Public space vacated by the state – the need for state- society synergy

Finally, the third trend, closely related to the first one, is the phenomenon of non-party, non-governmental actors taking over roles and responsibilities formerly occupied and assumed by parties and the state as well as (decision-making) space vacated by parties and the state, as to be found, for example, in growing civil society assertiveness or judicial activism in all kinds of public affairs.

Be it the controversy over the Narmada valley dam(s), which erupted again this year after famous social activist Medha Patkar had gone on a hunger strike to protest against the concerned States’ non-compliance with a Supreme Court order directing the respective States’ governments to guarantee a proper rehabilitation of the evicted families before raising the Sardar Sarovar dam’s height and flooding a vast area, and, subsequently, the Supreme Court telling the Prime Minister to come forward with a decision on the issue. Or be it this spring’s Delhi High Court ruling - a reaction to complaints and petitions from the powerful Residents Welfare Associations - on taking action against the many illegal constructions and businesses running from residential areas in the city, a hopeless task of course, given the scale of these constructions and businesses and the lack of commercial space available, but clearly disclosing what went wrong with regard to urban planning in Delhi since a couple of decades. Or, on a smaller scale, the many NGOs providing services to the poor and marginalised, predominantly a state prerogative, and taking on Public Interest Litigation against pollution, slum evictions etc., often on behalf of those and covering issues neglected by the state - all these examples, and there are many more, are evidence that a formidable retreat of the state from public affairs has taken and is taking place, be it necessary political decision-making, fulfilling its public monitoring function or providing delivery of public goods. In a sense, even the Naxalite menace of impoverished, marginalised and radicalised social groups, especially in the States of Bihar and Andhra Pradesh, who are taking the law into their own hands, can be seen as a result of this retreat of the state.

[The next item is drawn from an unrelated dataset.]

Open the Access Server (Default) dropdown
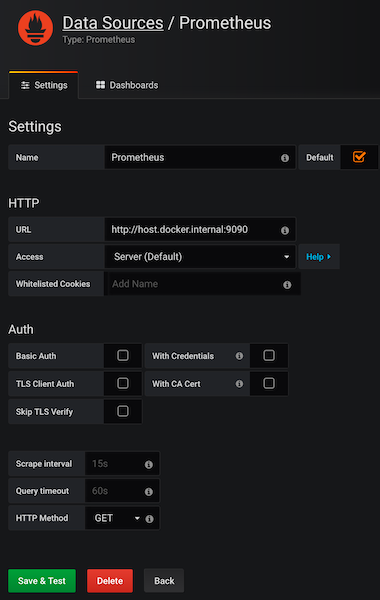 [x=200, y=256]
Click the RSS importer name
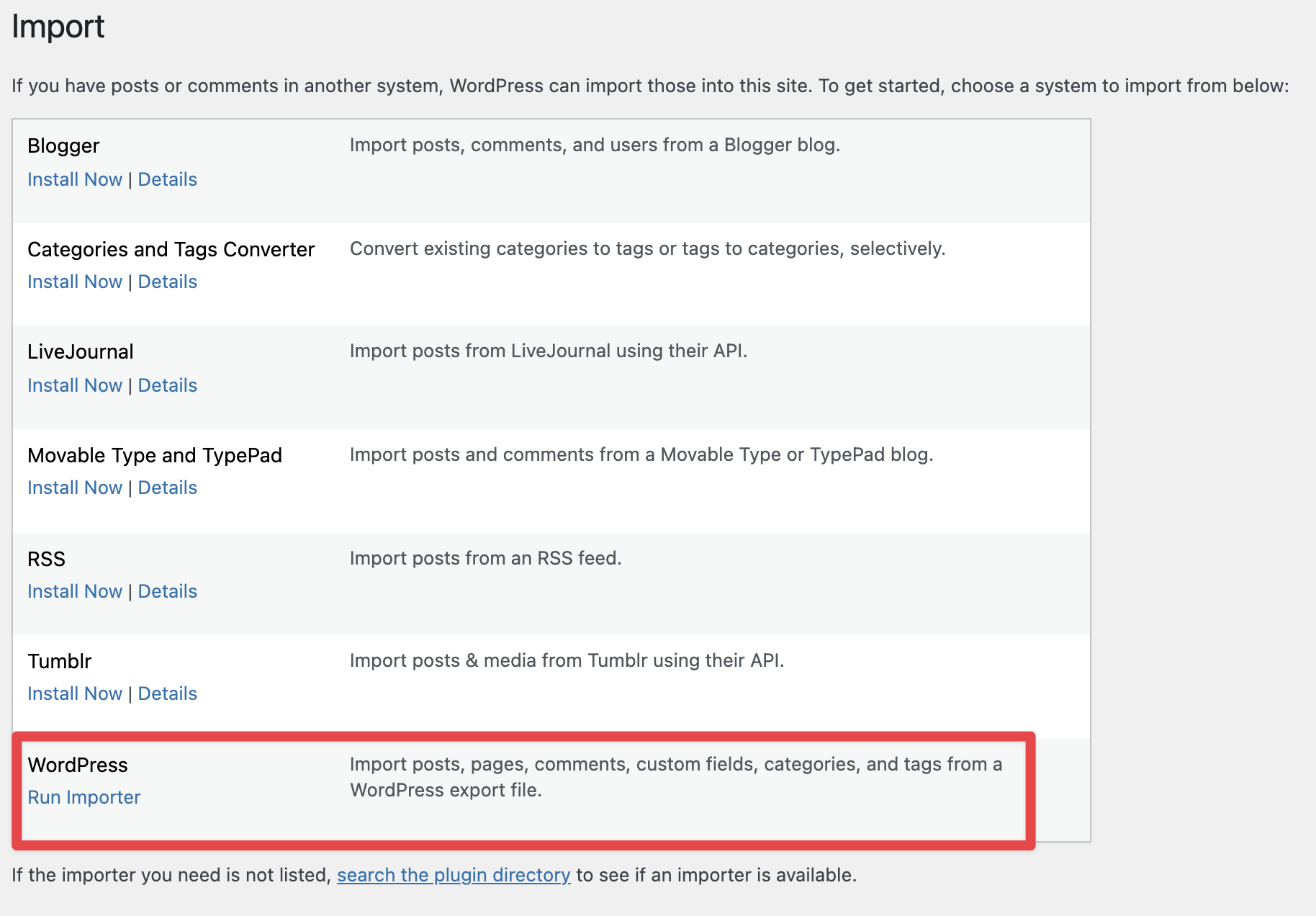Image resolution: width=1316 pixels, height=916 pixels. tap(45, 558)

It seems that the abrupt ending of what had once been termed by the American scholars Lloyd and Susanne Rudolph as the ‘omnipresence of the state’ in all public, and often also private, affairs in the wake of liberalisation, has created confusion as to who is to fill the gap. Now, one could argue that judicial activism or increased civil society assertiveness are good and healthy signs for a constitutional organ fulfilling its watchdogrole or for the gradual development of a more participatory democracy. And, indeed, they are. But it is not the task of civil society or the judiciary to fill the space the state has vacated. Nor is it a good sign, if the state and the political class abandon crucial and necessary roles and responsibilities.

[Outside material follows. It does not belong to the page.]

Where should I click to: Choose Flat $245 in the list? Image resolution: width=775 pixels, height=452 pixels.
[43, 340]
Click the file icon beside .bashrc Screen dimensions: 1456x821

In fact, a transformative compromise on the question of ‘how much state and how much market’ is needed, an agreement on clearly defined roles for every stakeholder in the governance process, and, finally, what American sociologist Peter Evans termed a ‘strategy of state-society synergy’, designed to engage the energy and imagination of citizens and communities in the co-production of services as a way of enhancing the state’s ability to deliver services without having to demand more scarce material resources from society.